WHAT IS NEEDED —
Render every line of the records from the one containing "Select the 1個月 range" through the last line as a Markdown table, with a row number under Row and the line itself under Text. Leave out blank lines.
>> Begin INPUT
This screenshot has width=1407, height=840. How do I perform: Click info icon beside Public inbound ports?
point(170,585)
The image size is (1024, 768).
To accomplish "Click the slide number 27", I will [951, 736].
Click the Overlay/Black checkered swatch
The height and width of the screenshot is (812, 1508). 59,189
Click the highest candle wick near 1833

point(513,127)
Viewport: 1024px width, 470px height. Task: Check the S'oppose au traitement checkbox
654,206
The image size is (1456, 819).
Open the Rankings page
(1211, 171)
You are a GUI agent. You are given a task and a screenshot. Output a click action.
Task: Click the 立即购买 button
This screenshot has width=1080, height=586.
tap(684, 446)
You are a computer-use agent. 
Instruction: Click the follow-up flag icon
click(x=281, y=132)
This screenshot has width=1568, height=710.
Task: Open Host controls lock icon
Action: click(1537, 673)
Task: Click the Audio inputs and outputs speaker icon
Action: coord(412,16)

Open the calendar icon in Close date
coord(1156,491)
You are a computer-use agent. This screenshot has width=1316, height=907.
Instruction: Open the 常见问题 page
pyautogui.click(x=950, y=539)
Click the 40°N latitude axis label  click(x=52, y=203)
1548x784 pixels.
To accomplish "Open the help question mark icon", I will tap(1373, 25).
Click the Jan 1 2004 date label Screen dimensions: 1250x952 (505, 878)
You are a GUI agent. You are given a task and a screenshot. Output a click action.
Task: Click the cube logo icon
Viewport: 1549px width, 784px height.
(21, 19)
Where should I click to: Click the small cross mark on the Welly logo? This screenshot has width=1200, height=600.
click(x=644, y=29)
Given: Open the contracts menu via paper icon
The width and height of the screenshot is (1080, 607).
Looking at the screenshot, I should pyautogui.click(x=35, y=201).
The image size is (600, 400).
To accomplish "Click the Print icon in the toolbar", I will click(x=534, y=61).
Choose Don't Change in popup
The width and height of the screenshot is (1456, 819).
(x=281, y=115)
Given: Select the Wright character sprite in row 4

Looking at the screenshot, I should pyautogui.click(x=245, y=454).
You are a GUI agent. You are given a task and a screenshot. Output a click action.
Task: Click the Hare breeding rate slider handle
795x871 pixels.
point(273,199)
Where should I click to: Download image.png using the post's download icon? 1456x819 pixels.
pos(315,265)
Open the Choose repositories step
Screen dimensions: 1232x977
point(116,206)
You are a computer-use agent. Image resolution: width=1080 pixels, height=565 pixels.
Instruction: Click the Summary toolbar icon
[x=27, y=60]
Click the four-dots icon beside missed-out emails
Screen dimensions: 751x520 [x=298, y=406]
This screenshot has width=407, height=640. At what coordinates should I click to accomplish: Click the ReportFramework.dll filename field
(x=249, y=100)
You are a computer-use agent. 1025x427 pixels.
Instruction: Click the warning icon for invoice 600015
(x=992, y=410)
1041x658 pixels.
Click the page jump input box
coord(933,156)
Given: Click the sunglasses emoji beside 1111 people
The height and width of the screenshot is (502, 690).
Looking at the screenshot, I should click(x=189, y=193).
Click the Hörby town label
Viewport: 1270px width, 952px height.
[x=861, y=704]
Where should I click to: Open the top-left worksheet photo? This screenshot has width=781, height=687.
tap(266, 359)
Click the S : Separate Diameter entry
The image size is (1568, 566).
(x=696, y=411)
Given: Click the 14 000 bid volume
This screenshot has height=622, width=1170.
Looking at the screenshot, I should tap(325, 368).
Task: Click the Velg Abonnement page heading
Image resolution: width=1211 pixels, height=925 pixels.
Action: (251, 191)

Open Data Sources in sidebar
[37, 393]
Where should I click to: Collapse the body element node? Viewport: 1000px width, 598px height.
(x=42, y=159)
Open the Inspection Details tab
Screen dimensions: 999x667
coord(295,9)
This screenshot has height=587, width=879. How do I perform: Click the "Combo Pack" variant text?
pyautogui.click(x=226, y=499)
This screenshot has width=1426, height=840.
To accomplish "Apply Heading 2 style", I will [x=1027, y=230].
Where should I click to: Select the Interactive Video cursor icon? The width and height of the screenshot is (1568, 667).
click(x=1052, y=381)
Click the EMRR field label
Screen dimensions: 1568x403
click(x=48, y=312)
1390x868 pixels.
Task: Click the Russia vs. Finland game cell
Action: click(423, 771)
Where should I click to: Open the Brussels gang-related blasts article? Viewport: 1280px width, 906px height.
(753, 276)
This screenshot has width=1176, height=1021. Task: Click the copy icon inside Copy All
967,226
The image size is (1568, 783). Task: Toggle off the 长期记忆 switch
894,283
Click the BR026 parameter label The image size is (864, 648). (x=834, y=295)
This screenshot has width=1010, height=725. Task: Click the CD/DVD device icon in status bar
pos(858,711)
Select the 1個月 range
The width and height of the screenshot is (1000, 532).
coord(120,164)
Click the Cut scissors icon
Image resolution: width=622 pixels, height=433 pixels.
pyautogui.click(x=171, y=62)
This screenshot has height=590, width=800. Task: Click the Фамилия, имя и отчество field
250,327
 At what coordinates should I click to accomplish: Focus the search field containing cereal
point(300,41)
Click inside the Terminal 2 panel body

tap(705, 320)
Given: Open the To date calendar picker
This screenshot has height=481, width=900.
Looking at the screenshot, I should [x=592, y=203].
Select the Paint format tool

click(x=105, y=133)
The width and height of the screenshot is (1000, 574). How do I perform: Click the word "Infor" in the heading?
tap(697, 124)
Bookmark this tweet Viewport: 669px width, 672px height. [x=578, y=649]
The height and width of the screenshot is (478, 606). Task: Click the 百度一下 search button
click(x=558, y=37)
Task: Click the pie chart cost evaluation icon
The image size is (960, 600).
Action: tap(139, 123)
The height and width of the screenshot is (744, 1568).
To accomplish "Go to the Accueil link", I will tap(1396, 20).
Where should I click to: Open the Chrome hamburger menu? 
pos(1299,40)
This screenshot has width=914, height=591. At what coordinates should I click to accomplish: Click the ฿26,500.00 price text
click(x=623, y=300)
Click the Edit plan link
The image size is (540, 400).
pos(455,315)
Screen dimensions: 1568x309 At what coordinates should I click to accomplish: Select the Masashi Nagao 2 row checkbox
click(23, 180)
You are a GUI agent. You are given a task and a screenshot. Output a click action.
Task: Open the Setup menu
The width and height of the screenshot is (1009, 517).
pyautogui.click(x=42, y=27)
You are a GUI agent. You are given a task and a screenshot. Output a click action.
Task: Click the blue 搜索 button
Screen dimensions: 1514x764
>> End INPUT
PROBLEM SOLUTION —
| Row | Text |
|---|---|
| 1 | Select the 1個月 range |
| 2 | The width and height of the screenshot is (1000, 532). |
| 3 | coord(120,164) |
| 4 | Click the Cut scissors icon |
| 5 | Image resolution: width=622 pixels, height=433 pixels. |
| 6 | pyautogui.click(x=171, y=62) |
| 7 | This screenshot has height=590, width=800. Task: Click the Фамилия, имя и отчество field |
| 8 | 250,327 |
| 9 |  At what coordinates should I click to accomplish: Focus the search field containing cereal |
| 10 | point(300,41) |
| 11 | Click inside the Terminal 2 panel body |
| 12 | tap(705, 320) |
| 13 | Given: Open the To date calendar picker |
| 14 | This screenshot has height=481, width=900. |
| 15 | Looking at the screenshot, I should [x=592, y=203]. |
| 16 | Select the Paint format tool |
| 17 | click(x=105, y=133) |
| 18 | The width and height of the screenshot is (1000, 574). How do I perform: Click the word "Infor" in the heading? |
| 19 | tap(697, 124) |
| 20 | Bookmark this tweet Viewport: 669px width, 672px height. [x=578, y=649] |
| 21 | The height and width of the screenshot is (478, 606). Task: Click the 百度一下 search button |
| 22 | click(x=558, y=37) |
| 23 | Task: Click the pie chart cost evaluation icon |
| 24 | The image size is (960, 600). |
| 25 | Action: tap(139, 123) |
| 26 | The height and width of the screenshot is (744, 1568). |
| 27 | To accomplish "Go to the Accueil link", I will tap(1396, 20). |
| 28 | Where should I click to: Open the Chrome hamburger menu?  |
| 29 | pos(1299,40) |
| 30 | This screenshot has width=914, height=591. At what coordinates should I click to accomplish: Click the ฿26,500.00 price text |
| 31 | click(x=623, y=300) |
| 32 | Click the Edit plan link |
| 33 | The image size is (540, 400). |
| 34 | pos(455,315) |
| 35 | Screen dimensions: 1568x309 At what coordinates should I click to accomplish: Select the Masashi Nagao 2 row checkbox |
| 36 | click(23, 180) |
| 37 | You are a GUI agent. You are given a task and a screenshot. Output a click action. |
| 38 | Task: Open the Setup menu |
| 39 | The width and height of the screenshot is (1009, 517). |
| 40 | pyautogui.click(x=42, y=27) |
| 41 | You are a GUI agent. You are given a task and a screenshot. Output a click action. |
| 42 | Task: Click the blue 搜索 button |
| 43 | Screen dimensions: 1514x764 |